**WHAT YOU WILL DO:**
The only acceptable output is every entry, printed exactly.

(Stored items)
----

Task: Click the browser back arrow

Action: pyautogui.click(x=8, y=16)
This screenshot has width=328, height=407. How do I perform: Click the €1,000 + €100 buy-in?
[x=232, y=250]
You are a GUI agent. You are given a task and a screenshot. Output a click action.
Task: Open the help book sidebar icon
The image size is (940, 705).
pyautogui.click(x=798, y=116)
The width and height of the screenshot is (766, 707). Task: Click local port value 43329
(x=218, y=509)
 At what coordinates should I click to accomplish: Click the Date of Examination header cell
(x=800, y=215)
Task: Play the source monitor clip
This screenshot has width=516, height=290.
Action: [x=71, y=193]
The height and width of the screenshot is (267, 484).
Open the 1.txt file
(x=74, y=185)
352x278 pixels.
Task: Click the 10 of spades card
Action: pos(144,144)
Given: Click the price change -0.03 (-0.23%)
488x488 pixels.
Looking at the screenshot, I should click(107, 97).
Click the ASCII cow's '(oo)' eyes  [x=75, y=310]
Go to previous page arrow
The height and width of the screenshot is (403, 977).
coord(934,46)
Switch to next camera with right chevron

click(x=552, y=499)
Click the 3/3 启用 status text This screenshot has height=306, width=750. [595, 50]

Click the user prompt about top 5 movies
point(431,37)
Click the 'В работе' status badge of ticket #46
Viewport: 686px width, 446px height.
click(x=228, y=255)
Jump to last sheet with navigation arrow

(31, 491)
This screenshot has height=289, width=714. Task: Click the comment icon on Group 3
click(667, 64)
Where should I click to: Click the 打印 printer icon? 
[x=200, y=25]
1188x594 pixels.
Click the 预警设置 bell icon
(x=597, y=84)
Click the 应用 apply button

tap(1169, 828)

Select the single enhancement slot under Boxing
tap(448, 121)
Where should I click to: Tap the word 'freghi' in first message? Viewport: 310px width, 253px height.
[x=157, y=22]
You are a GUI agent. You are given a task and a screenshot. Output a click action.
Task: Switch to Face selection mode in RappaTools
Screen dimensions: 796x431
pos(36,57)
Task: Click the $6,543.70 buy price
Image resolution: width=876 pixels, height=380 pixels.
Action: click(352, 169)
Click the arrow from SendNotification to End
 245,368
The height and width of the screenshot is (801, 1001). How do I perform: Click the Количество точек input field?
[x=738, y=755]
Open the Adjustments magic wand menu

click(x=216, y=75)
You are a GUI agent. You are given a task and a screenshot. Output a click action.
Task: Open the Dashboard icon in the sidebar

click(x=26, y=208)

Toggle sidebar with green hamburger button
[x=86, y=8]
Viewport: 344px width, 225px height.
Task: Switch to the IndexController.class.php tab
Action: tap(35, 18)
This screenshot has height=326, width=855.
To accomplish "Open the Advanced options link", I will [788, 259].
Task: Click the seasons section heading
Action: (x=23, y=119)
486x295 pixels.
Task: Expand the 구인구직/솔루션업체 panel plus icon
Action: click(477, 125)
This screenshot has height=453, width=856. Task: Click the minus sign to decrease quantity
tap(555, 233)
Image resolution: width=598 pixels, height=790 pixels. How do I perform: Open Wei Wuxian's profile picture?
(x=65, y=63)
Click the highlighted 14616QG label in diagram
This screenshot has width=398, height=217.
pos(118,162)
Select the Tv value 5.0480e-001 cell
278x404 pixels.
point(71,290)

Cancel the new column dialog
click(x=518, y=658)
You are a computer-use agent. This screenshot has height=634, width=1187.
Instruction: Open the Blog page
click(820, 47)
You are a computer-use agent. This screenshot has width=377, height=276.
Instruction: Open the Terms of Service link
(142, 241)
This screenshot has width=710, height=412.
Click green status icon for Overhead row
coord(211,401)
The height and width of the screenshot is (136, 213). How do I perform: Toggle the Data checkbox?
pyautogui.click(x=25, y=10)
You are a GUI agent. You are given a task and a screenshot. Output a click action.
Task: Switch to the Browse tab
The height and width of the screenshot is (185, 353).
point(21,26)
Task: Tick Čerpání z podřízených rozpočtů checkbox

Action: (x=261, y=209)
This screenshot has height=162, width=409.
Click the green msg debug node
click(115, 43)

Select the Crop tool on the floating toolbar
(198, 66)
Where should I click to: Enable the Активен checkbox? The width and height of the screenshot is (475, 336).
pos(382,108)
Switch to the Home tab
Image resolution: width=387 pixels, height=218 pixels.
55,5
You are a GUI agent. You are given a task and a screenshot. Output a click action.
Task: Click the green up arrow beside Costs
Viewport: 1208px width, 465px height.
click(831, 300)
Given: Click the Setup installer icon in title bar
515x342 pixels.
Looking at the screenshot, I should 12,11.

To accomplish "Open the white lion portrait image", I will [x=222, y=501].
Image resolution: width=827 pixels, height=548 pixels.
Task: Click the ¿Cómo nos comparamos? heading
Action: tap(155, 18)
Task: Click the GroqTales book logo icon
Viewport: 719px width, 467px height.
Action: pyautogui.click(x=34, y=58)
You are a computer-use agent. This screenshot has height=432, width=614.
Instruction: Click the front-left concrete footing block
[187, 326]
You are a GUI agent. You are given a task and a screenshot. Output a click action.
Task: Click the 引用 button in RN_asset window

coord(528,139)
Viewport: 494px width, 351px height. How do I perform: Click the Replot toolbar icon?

----

**YOUR RESPONSE:**
Task: Click the browser back arrow

Action: pyautogui.click(x=8, y=16)
This screenshot has width=328, height=407. How do I perform: Click the €1,000 + €100 buy-in?
[x=232, y=250]
You are a GUI agent. You are given a task and a screenshot. Output a click action.
Task: Open the help book sidebar icon
The image size is (940, 705).
pyautogui.click(x=798, y=116)
The width and height of the screenshot is (766, 707). Task: Click local port value 43329
(x=218, y=509)
 At what coordinates should I click to accomplish: Click the Date of Examination header cell
(x=800, y=215)
Task: Play the source monitor clip
This screenshot has width=516, height=290.
Action: [x=71, y=193]
The height and width of the screenshot is (267, 484).
Open the 1.txt file
(x=74, y=185)
352x278 pixels.
Task: Click the 10 of spades card
Action: pos(144,144)
Given: Click the price change -0.03 (-0.23%)
488x488 pixels.
Looking at the screenshot, I should click(107, 97).
Click the ASCII cow's '(oo)' eyes  [x=75, y=310]
Go to previous page arrow
The height and width of the screenshot is (403, 977).
coord(934,46)
Switch to next camera with right chevron

click(x=552, y=499)
Click the 3/3 启用 status text This screenshot has height=306, width=750. [595, 50]

Click the user prompt about top 5 movies
point(431,37)
Click the 'В работе' status badge of ticket #46
Viewport: 686px width, 446px height.
click(x=228, y=255)
Jump to last sheet with navigation arrow

(31, 491)
This screenshot has height=289, width=714. Task: Click the comment icon on Group 3
click(667, 64)
Where should I click to: Click the 打印 printer icon? 
[x=200, y=25]
1188x594 pixels.
Click the 预警设置 bell icon
(x=597, y=84)
Click the 应用 apply button

tap(1169, 828)

Select the single enhancement slot under Boxing
tap(448, 121)
Where should I click to: Tap the word 'freghi' in first message? Viewport: 310px width, 253px height.
[x=157, y=22]
You are a GUI agent. You are given a task and a screenshot. Output a click action.
Task: Switch to Face selection mode in RappaTools
Screen dimensions: 796x431
pos(36,57)
Task: Click the $6,543.70 buy price
Image resolution: width=876 pixels, height=380 pixels.
Action: click(352, 169)
Click the arrow from SendNotification to End
 245,368
The height and width of the screenshot is (801, 1001). How do I perform: Click the Количество точек input field?
[x=738, y=755]
Open the Adjustments magic wand menu

click(x=216, y=75)
You are a GUI agent. You are given a task and a screenshot. Output a click action.
Task: Open the Dashboard icon in the sidebar

click(x=26, y=208)

Toggle sidebar with green hamburger button
[x=86, y=8]
Viewport: 344px width, 225px height.
Task: Switch to the IndexController.class.php tab
Action: tap(35, 18)
This screenshot has height=326, width=855.
To accomplish "Open the Advanced options link", I will [788, 259].
Task: Click the seasons section heading
Action: (x=23, y=119)
486x295 pixels.
Task: Expand the 구인구직/솔루션업체 panel plus icon
Action: click(477, 125)
This screenshot has height=453, width=856. Task: Click the minus sign to decrease quantity
tap(555, 233)
Image resolution: width=598 pixels, height=790 pixels. How do I perform: Open Wei Wuxian's profile picture?
(x=65, y=63)
Click the highlighted 14616QG label in diagram
This screenshot has width=398, height=217.
pos(118,162)
Select the Tv value 5.0480e-001 cell
278x404 pixels.
point(71,290)

Cancel the new column dialog
click(x=518, y=658)
You are a computer-use agent. This screenshot has height=634, width=1187.
Instruction: Open the Blog page
click(820, 47)
You are a computer-use agent. This screenshot has width=377, height=276.
Instruction: Open the Terms of Service link
(142, 241)
This screenshot has width=710, height=412.
Click green status icon for Overhead row
coord(211,401)
The height and width of the screenshot is (136, 213). How do I perform: Toggle the Data checkbox?
pyautogui.click(x=25, y=10)
You are a GUI agent. You are given a task and a screenshot. Output a click action.
Task: Switch to the Browse tab
The height and width of the screenshot is (185, 353).
point(21,26)
Task: Tick Čerpání z podřízených rozpočtů checkbox

Action: (x=261, y=209)
This screenshot has height=162, width=409.
Click the green msg debug node
click(115, 43)

Select the Crop tool on the floating toolbar
(198, 66)
Where should I click to: Enable the Активен checkbox? The width and height of the screenshot is (475, 336).
pos(382,108)
Switch to the Home tab
Image resolution: width=387 pixels, height=218 pixels.
55,5
You are a GUI agent. You are given a task and a screenshot. Output a click action.
Task: Click the green up arrow beside Costs
Viewport: 1208px width, 465px height.
click(831, 300)
Given: Click the Setup installer icon in title bar
515x342 pixels.
Looking at the screenshot, I should 12,11.

To accomplish "Open the white lion portrait image", I will [x=222, y=501].
Image resolution: width=827 pixels, height=548 pixels.
Task: Click the ¿Cómo nos comparamos? heading
Action: tap(155, 18)
Task: Click the GroqTales book logo icon
Viewport: 719px width, 467px height.
Action: pyautogui.click(x=34, y=58)
You are a computer-use agent. This screenshot has height=432, width=614.
Instruction: Click the front-left concrete footing block
[187, 326]
You are a GUI agent. You are given a task and a screenshot. Output a click action.
Task: Click the 引用 button in RN_asset window

coord(528,139)
Viewport: 494px width, 351px height. How do I perform: Click the Replot toolbar icon?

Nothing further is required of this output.